Local administration of delta9-tetrahydrocannabinol attenuates capsaicin-induced thermal nociception in rhesus monkeys: a peripheral cannabinoid action

Abstract

Rationale: Cannabinoids can reduce nociceptive responses by acting on peripheral cannabinoid receptors in rodents.

Objectives: The study was conducted to evaluate the hypothesis that local administration of delta9-tetrahydrocannabinol (delta9-THC) can attenuate capsaicin-induced nociception in rhesus monkeys.

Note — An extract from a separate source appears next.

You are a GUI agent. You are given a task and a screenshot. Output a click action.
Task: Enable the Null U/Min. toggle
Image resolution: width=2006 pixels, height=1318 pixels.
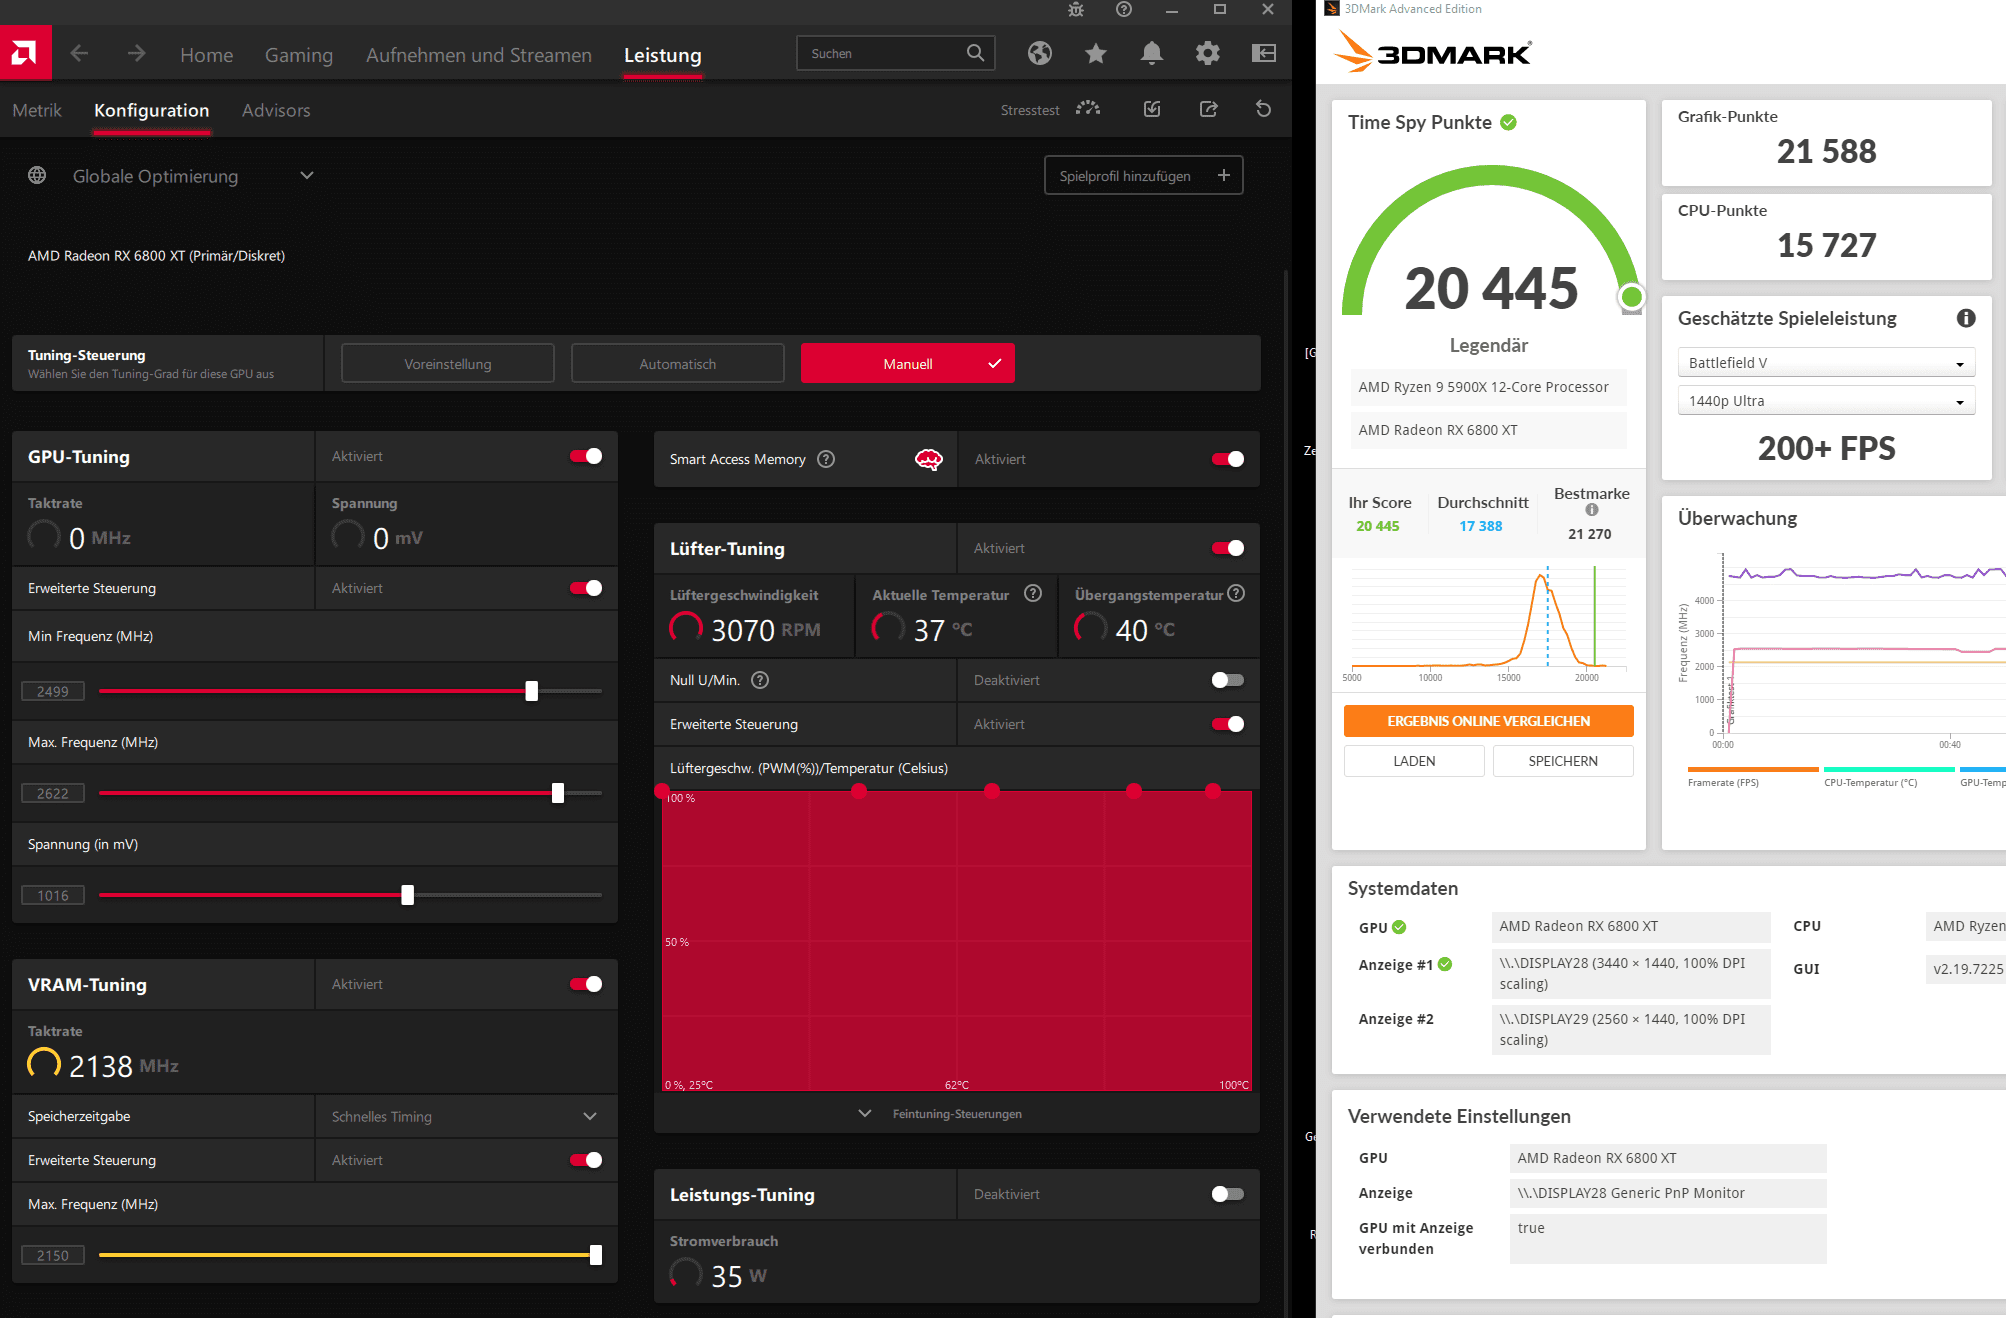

Methods: Capsaicin (100 microg) was applied locally in the tail of rhesus monkeys to evoke a nociceptive response, thermal allodynia, in normally innocuous 46 degrees C water. delta9-THC (10-320 microg) was coadministered with capsaicin in the tail to assess local antinociceptive effects. In addition, a local antagonism study was performed to confirm the selectivity of delta9-THC action.

Results: delta9-THC dose-dependently inhibited capsaicin-induced allodynia. This local antinociception was antagonized by small doses (10-100 microg) of the cannabinoid CB1 antagonist, SR141716A, applied in the tail. However, 100 microg SR141716A injected subcutaneously in the back did not antagonize local delta9-THC.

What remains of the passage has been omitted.